Child custody; contempt. Fulton Superior Court. Before Judge Langford.
The appeal and cross appeal in this case complain of various trial court rulings on custody and contempt questions growing out of post divorce proceedings in Fulton Superior Court.
The parties were divorced by a decree of Fulton Superior Court on October 25, 1973. Two of the minor children, whose custody was awarded to the mother, moved to Florida with the mother after the divorce. The children later requested their father in Atlanta to let them live with him in Fulton County and the father arranged for their return to Georgia. The father subsequently filed in Fulton Superior Court a complaint to modify the final divorce decree, previously entered by that court, in an effort to have the custody of the children awarded to him.

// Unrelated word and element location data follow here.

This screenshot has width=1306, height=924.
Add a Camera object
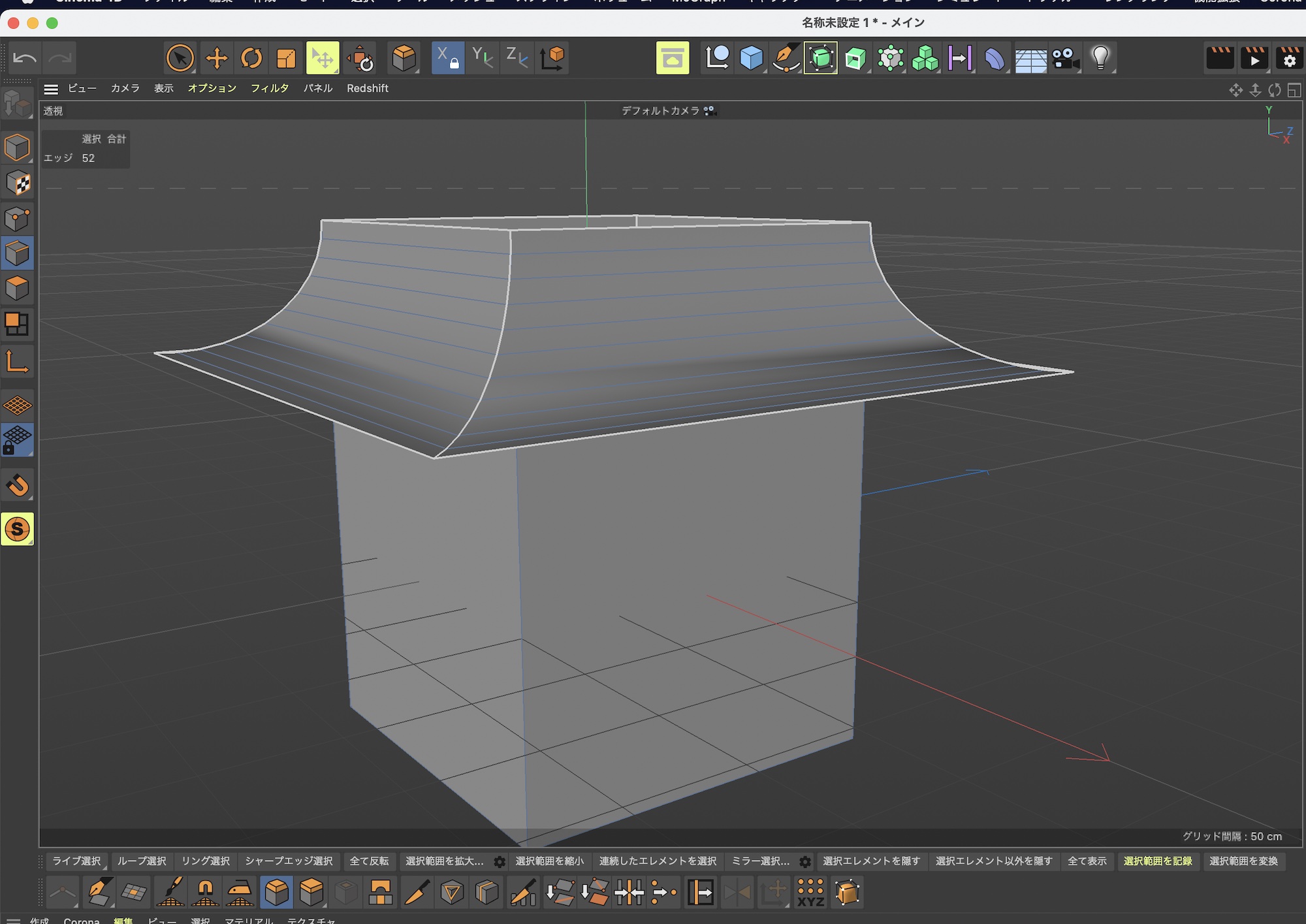pos(1065,58)
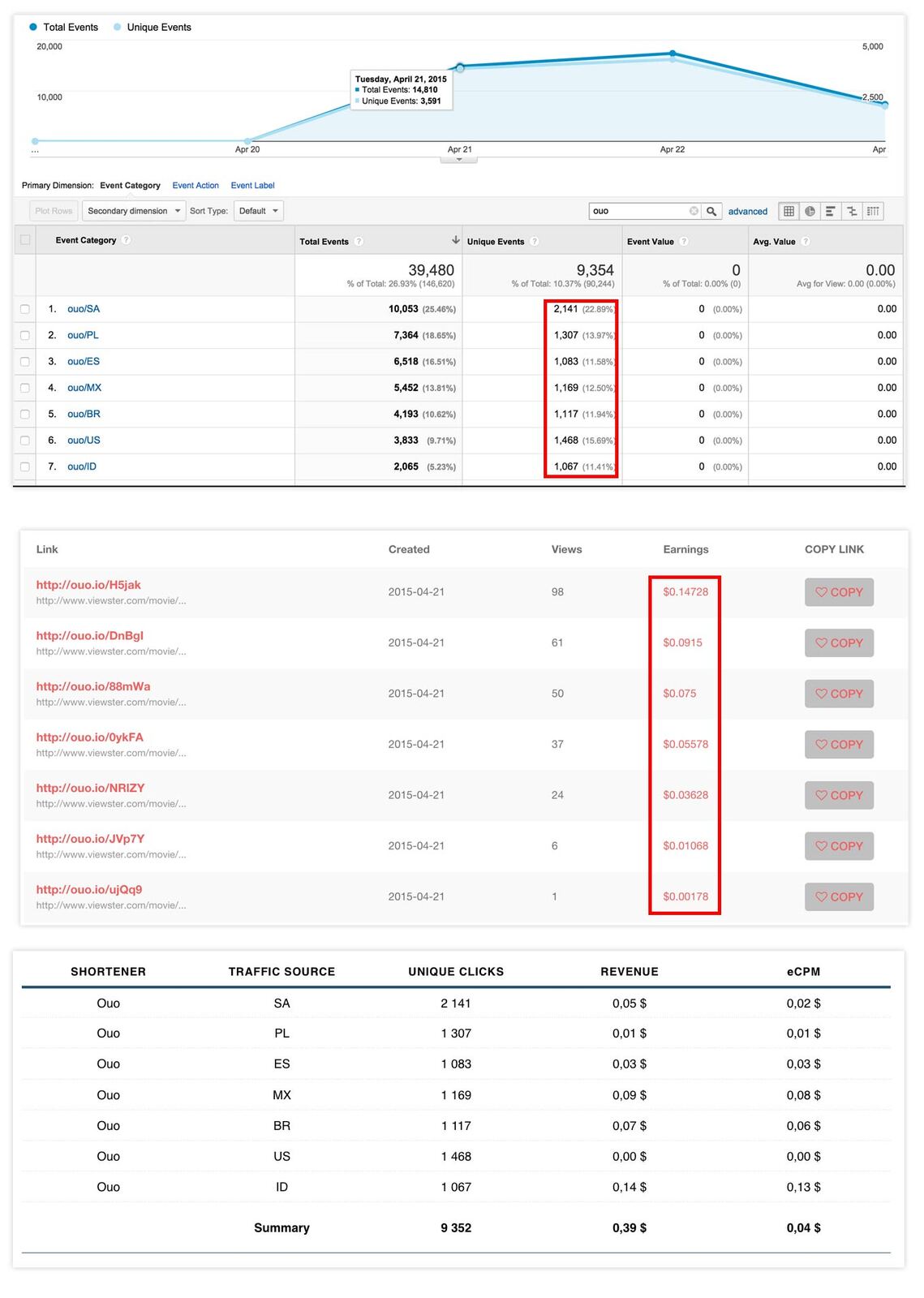The width and height of the screenshot is (924, 1298).
Task: Select the performance bar view icon
Action: pos(830,211)
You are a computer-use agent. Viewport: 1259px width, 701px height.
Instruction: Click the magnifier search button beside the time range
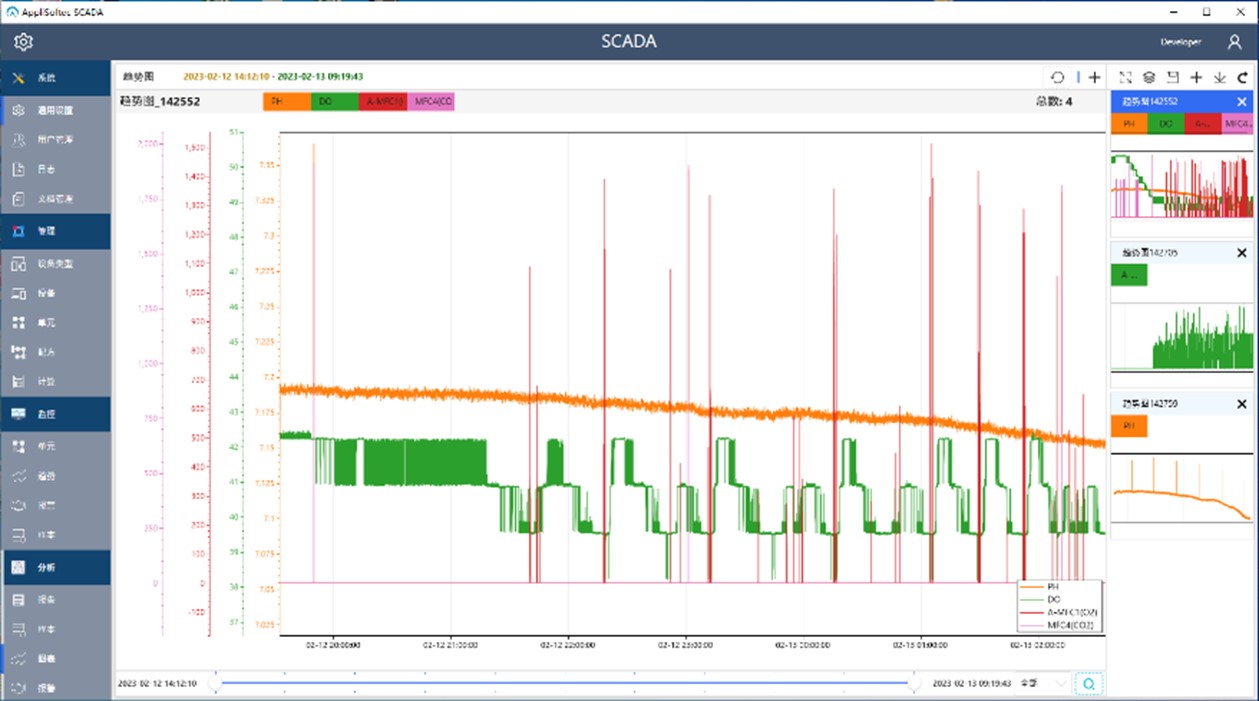(1089, 684)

The mother made a special appearance and filed pleadings asserting that she was now a resident of Florida, and, therefore, Fulton Superior Court did not have jurisdiction over her in the case. The court agreed and entered an order adjudicating it had no jurisdiction but in the order also directed the father to return the children to the mother in Florida. The father then moved to DeKalb County and secured a temporary custody order from the DeKalb Juvenile Court under Code Ann. 24A-301, claiming the children were now residents of DeKalb County and that the court could award custody to him under Code Ann. 24A-1101. The mother made no appearance in the DeKalb case. Instead, she filed contempt proceedings in Fulton Superior Court against the father complaining that he was in wilful violation of the previous Fulton Superior Court order directing him to return the children to Florida and that he also was in violation of the original divorce decree between the parties in Fulton Superior Court by failing to pay certain child support and make payments on an automobile. The father filed a counterclaim in the mother's contempt action in which the father sought to set aside the original divorce decree for fraud. The trial judge dismissed the counterclaim for lack of jurisdiction; held the father was in contempt of the original divorce decree by failing to make the automobile payments; declined to hold the father in contempt for failure to pay the child support; and, also, ruled the father was not in contempt of the order directing him to return the children to Florida because that portion of the earlier order was void and unenforceable. Each party enumerates as error the trial court's adverse rulings and this is the posture of the case as we receive it on appeal. Held:
1. The trial court's determination that the father was in contempt of the divorce decree for wilfully failing to make the automobile payments but not for failing to pay certain child support will not be disturbed as no abuse of discretion has been shown in this case. Martin v. Martin, 209 Ga. 850, 854 (76 SE2d 390).
2. The dismissal of the father's counterclaim, in the contempt action brought by the mother, in which the father sought to set aside the original divorce decree between the parties was not error. Although counsel makes a good argument to the contrary, we believe the issue is controlled in principle by Davis v. Davis, 230 Ga. 33, 34 (195 SE2d 440): "A motion filed seeking to have a party to a divorce proceeding held in contempt of court for failure to comply with a decree of court is not tantamount to the filing of a complaint wherein the movant submits to the venue of the court. Thus, the provisions of the Civil Practice Act (Ga. L. 1966, p. 609; Code Ann. Title 81A), authorizing counterclaims and cross complaints where not permitted prior to its enactment does not affect a contempt motion, and where, as in the present case, the movant is shown not to be a resident of the county wherein the contempt citation is filed, the court is without jurisdiction to consider a counterclaim or cross complaint to modify a prior judgment granting custody of a child."
3. The trial court correctly determined it had no jurisdiction to modify the original divorce decree to change the custody of the minor children, which the father sought to do, as such an action must be brought in the jurisdiction of the residence of the parent having legal custody, who in legal contemplation has possession of the children. German v. Johnson, 231 Ga. 454 (1, 2) (202 SE2d 89). This determination by the trial court was made by sustaining the mother's special plea to the jurisdiction of the court and granting her motion to dismiss for want of jurisdiction. Having properly determined it had no jurisdiction in the case, the trial court also correctly ruled, in the subsequent proceedings, that it could not take any further action in the case by ordering the return of the children to Florida. See Johnson v. Johnson, 222 Ga. 433 (150 SE2d 684). Therefore, the father was correctly determined not to be in contempt of this provision of the court's earlier order as it was void and unenforceable.
4. A final resolution of the basic contested issues between these parties must await further litigation unless settled between them and we decline to rule on the issues relating to the validity of the DeKalb Juvenile Court order and custody of the minor children as these issues are not before us in these appeals from Fulton Superior Court. Our review of the rulings complained of leads us to conclude the trial court should be affirmed on the main appeal and the cross appeal.
J. Stephen Clifford, Mildred L. Kingloff, for appellant.